|  Home   |  Site Search   |  Previous Tips  |
Children and Investing
Financial Tip of the Week by Deloitte & Touche OnLine

April 19, 1999


Different rules apply to taxing investment income of children.



See our archive of previous tips on your money, your taxes and your financial plan.

Children are taxpayers in their own right for any income they earn and for their investment income.
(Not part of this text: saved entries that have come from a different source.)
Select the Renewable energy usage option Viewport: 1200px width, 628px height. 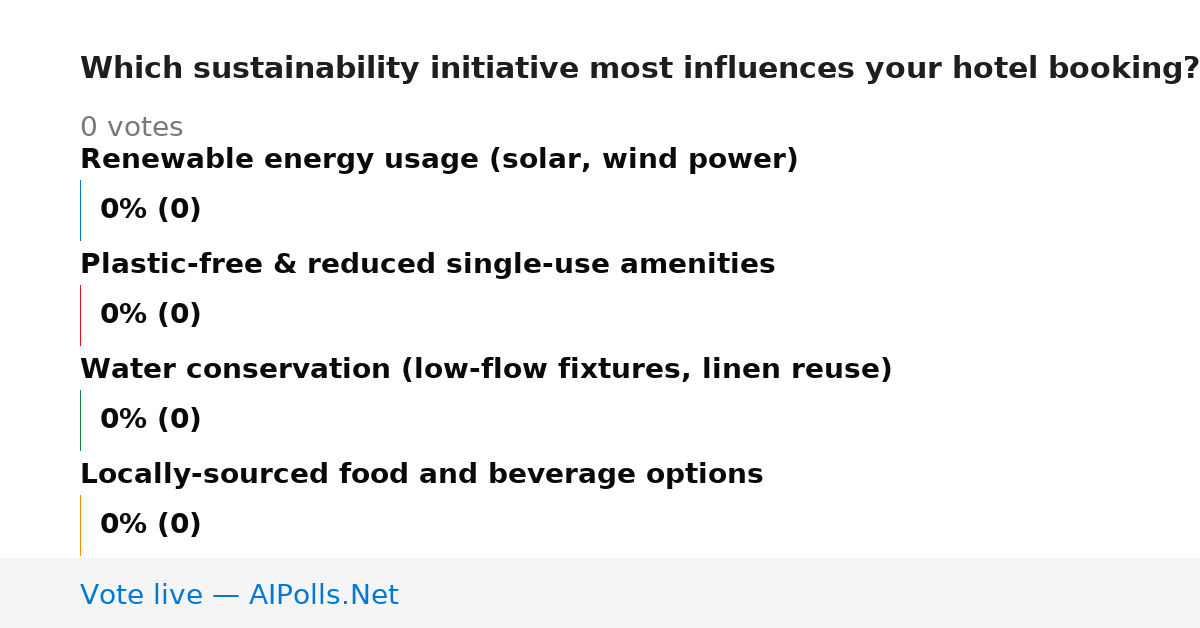coord(439,160)
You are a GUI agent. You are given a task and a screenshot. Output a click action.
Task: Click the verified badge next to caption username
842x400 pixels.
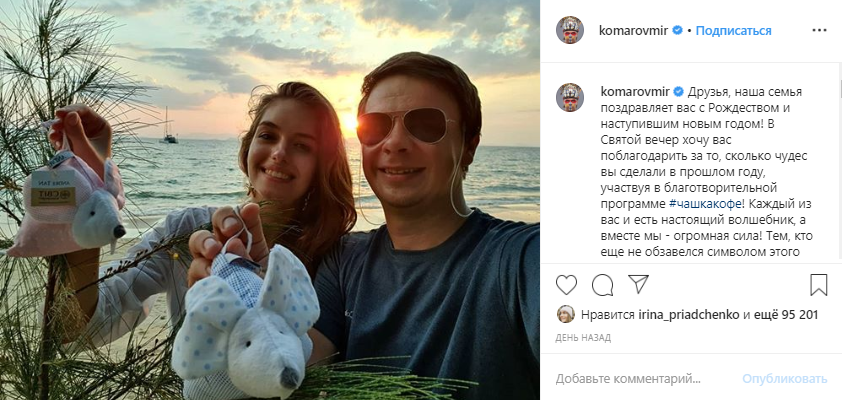pyautogui.click(x=678, y=91)
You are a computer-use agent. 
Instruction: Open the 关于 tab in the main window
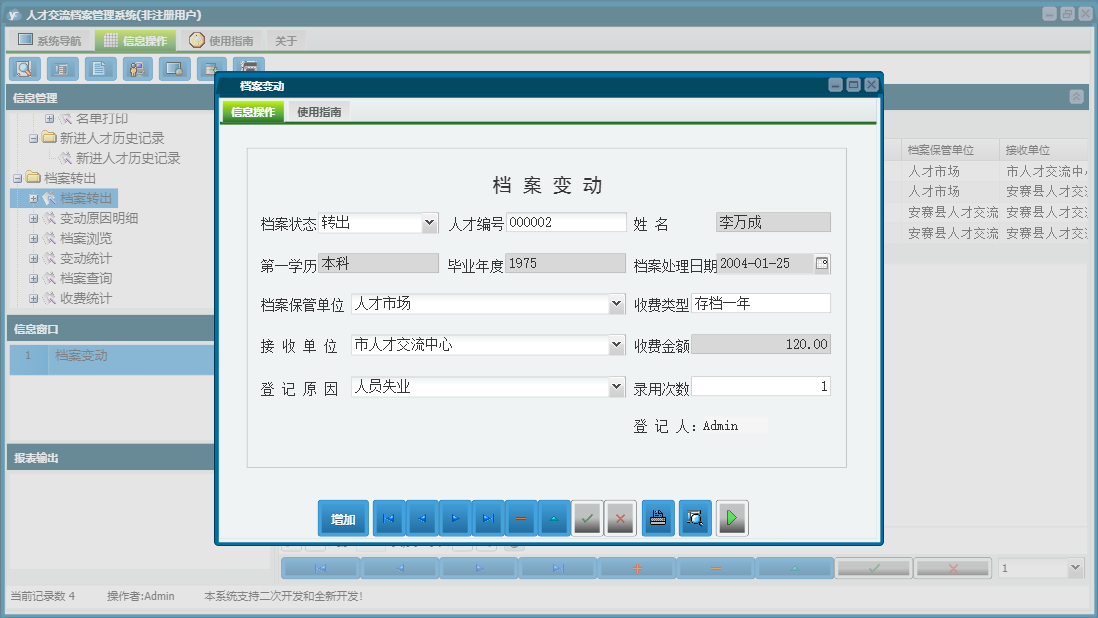(284, 40)
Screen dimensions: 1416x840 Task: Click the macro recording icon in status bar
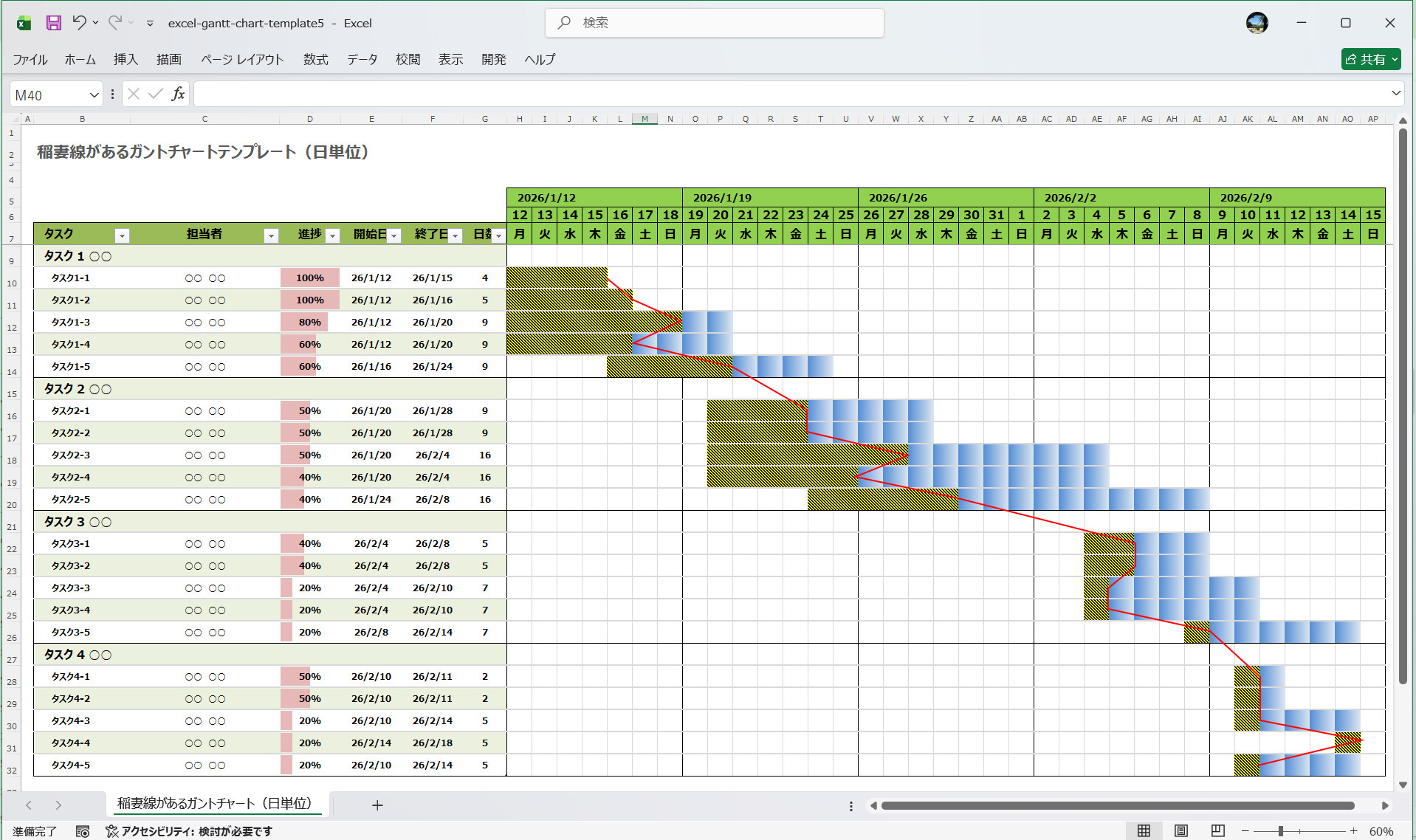click(83, 832)
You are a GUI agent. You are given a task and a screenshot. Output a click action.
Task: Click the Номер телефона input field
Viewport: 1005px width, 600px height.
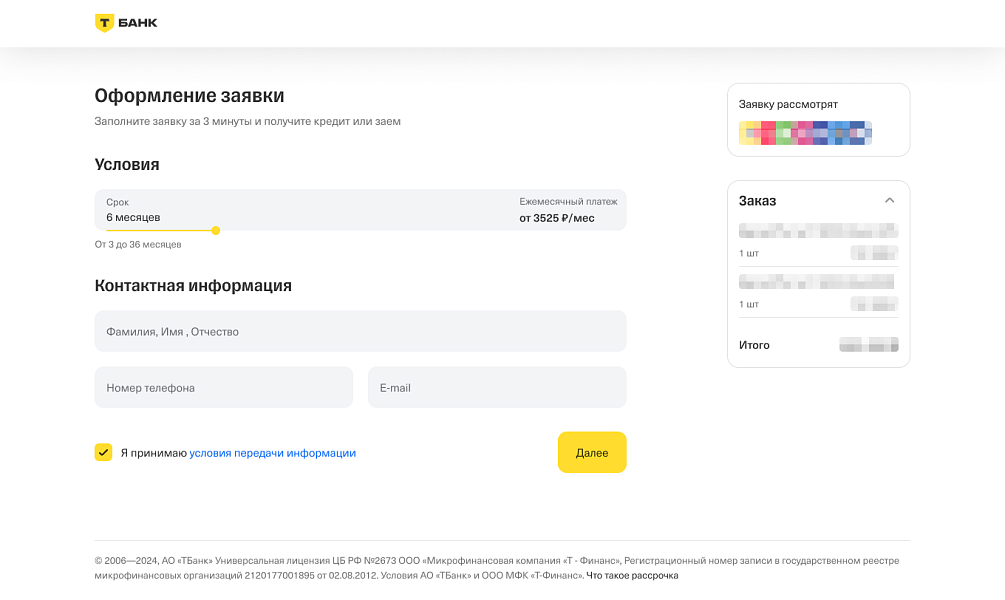point(224,387)
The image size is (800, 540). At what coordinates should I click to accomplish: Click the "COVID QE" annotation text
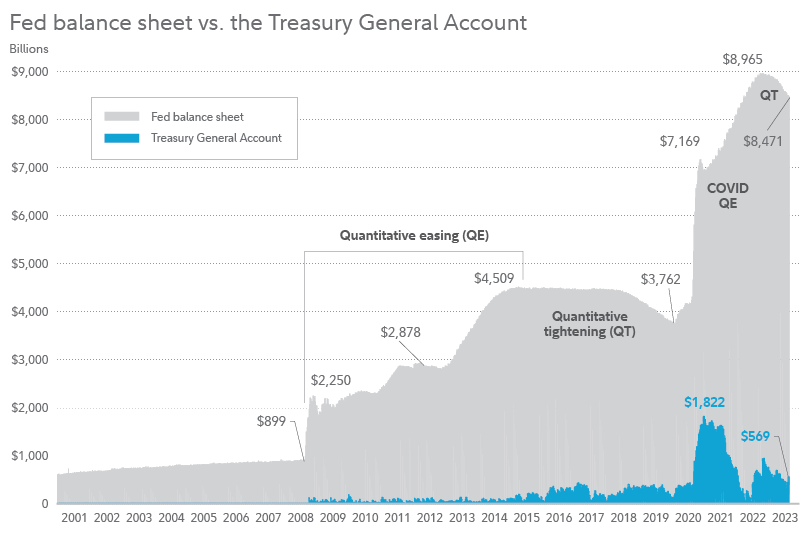tap(727, 196)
Once they reach the age of 14, their separate tax status may permit a significant amount of investment income to be taxed at rates that may be significantly below the rates that apply to their parents.

Special rules apply for taxation of children’s investment income while they are under age 14. The general structure of taxation for children who are 13 years old and younger (at the end of the tax year) and have a parent living at the end of the tax year can be summarized as follows:

  • A dependent child is allowed to receive an inflation-adjusted amount of unearned income ($700 in 1998) without paying any tax, as long as the child does not have any earned income.
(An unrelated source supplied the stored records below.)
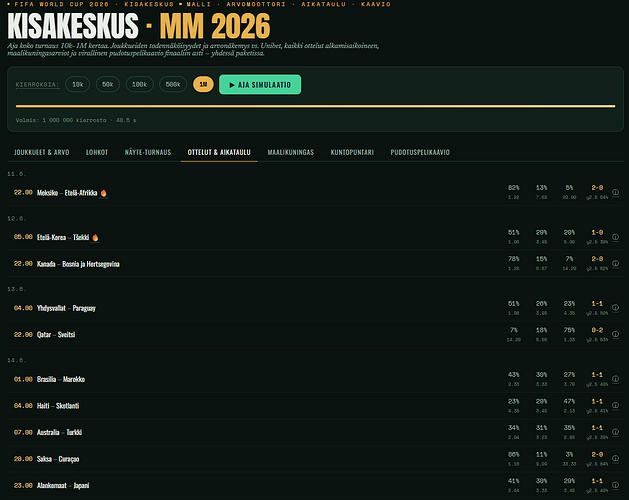Show info for Yhdysvallat – Paraguay match
The image size is (629, 500).
[x=615, y=308]
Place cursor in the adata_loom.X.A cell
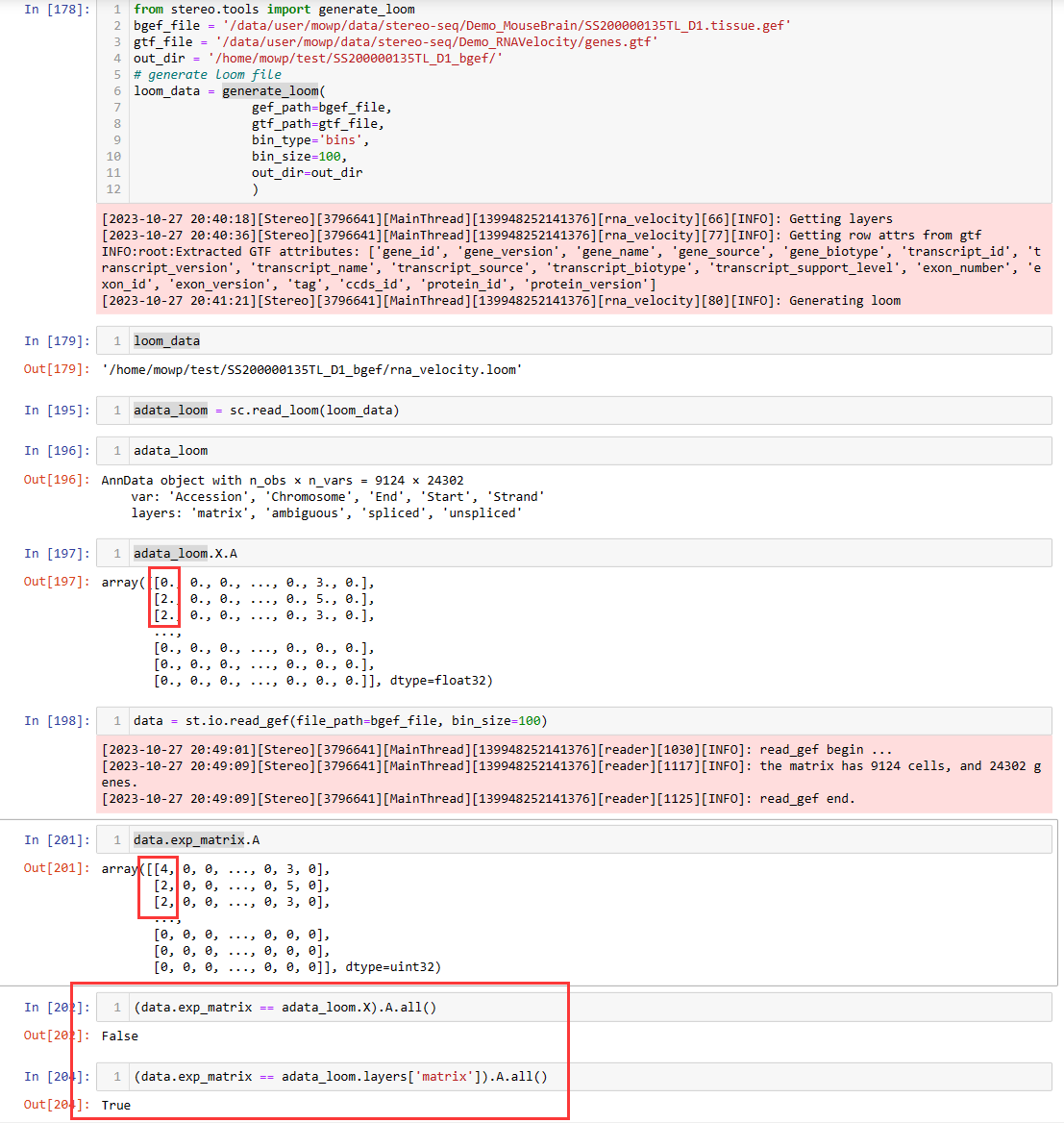Viewport: 1064px width, 1123px height. 187,553
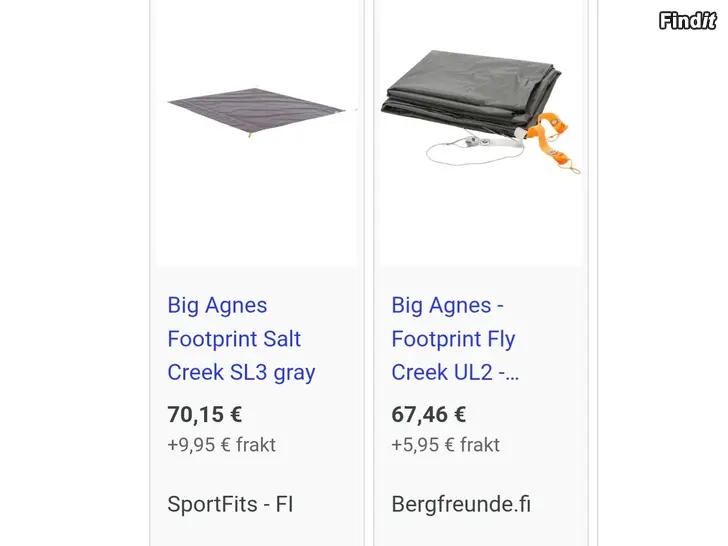Click 'Big Agnes' in first card title
Screen dimensions: 728x546
click(217, 306)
  • The child’s taxable earned income and an amount of unearned income equal to the applicable standard deduction ($700 in 1998) are taxed to the child at the child’s marginal tax rate.

  • The balance of unearned income is taxed to the child as if it were the parents’ income. The tax is calculated by determining what the parents’ tax would be if the child’s net unearned income were added to the parents’ taxable income. As a result, some of the child’s income may be subject to tax at rates as high as 39.6 percent.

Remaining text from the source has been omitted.